1. A safety belt hanging point clamping device for edge operations in the operation, maintenance, and construction of photovoltaic modules, characterized in that, The device includes a spiral shaft housing (1), a bearing (2), a hanging point clamping mechanism (3), a bearing sleeve (4), a handle plate (5), a carrying port (6), and a hanging rope hole (7). The spiral shaft housing (1) is rotatably mounted with the spiral shaft (31) of the hanging point clamping mechanism (3) through the bearing (2). The bearing sleeve (4) is rotatably mounted with the bearing (2) in the middle of the outer side of the spiral shaft housing (1). The handle plate (5) is fixedly mounted on the outside of the bearing sleeve (4). The carrying port (6) is opened through the middle of the handle plate (5), and the hanging rope hole (7) is opened through both ends of the handle plate (5).

2. The safety belt hanging point clamping device for edge operations in photovoltaic module operation and maintenance and construction as described in claim 1, characterized in that: The hanging point clamping mechanism (3) further includes a spiral sleeve (32), a clamping arm (33) and a clamping arm head (34). Two spiral sleeves (32) are mirror-symmetrically installed on the spiral shaft (31). Each spiral sleeve (32) is fixedly installed with a clamping arm (33). The clamping arm (33) protrudes through a groove opened through the spiral shaft shell (1). The end of the clamping arm (33) protruding outward is fixedly installed with a clamping arm head (34).

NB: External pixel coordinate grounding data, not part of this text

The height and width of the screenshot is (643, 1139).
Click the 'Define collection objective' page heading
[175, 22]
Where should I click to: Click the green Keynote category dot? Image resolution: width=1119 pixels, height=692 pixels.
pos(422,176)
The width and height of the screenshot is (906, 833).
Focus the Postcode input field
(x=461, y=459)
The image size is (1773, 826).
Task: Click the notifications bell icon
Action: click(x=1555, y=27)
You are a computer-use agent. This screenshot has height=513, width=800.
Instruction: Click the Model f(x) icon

3. The safety belt hanging point clamping device for edge operations in photovoltaic module operation and maintenance and construction as described in claim 2, characterized in that: Each of the clamping arm heads (34) is fixedly mounted with an anti-slip pad (9) by bolts.

4. The safety belt hanging point clamping device for edge operations in photovoltaic module operation and maintenance and construction as described in claim 2, characterized in that: The spiral shaft (31) is provided with two sections of screw threads with opposite directions of rotation, namely a left-handed spiral and a right-handed spiral. Two mirror-symmetrical spiral sleeves (32) are installed on the spiral that matches the spiral shaft (31).

5. The safety belt hanging point clamping device for edge operations in photovoltaic module operation and maintenance and construction as described in claim 1, characterized in that: The spiral shaft housing (1) is fixedly installed with bearing caps (8) at both ends, and there are two bearing caps (8).

6. The safety belt hanging point clamping device for edge operations in photovoltaic module operation and maintenance and construction as described in claim 5, characterized in that: The two ends of the spiral shaft (31) rotate through the bearing cover (8) and protrude outwards.

7. The safety belt hanging point clamping device for edge operations in photovoltaic module operation and maintenance and construction as described in claim 6, characterized in that: The two ends of the protruding spiral shaft (31) are respectively fixedly installed with hexagonal heads (35) and knobs (36), which are located on the outside of the bearing cover (8).

8. The safety belt hanging point clamping device for edge operations in photovoltaic module operation and maintenance and construction as described in claim 1, characterized in that: The handle plate (5) has a through-hole (6) located between the two hanging holes (7), and a safety belt fastener is installed on each handle (6).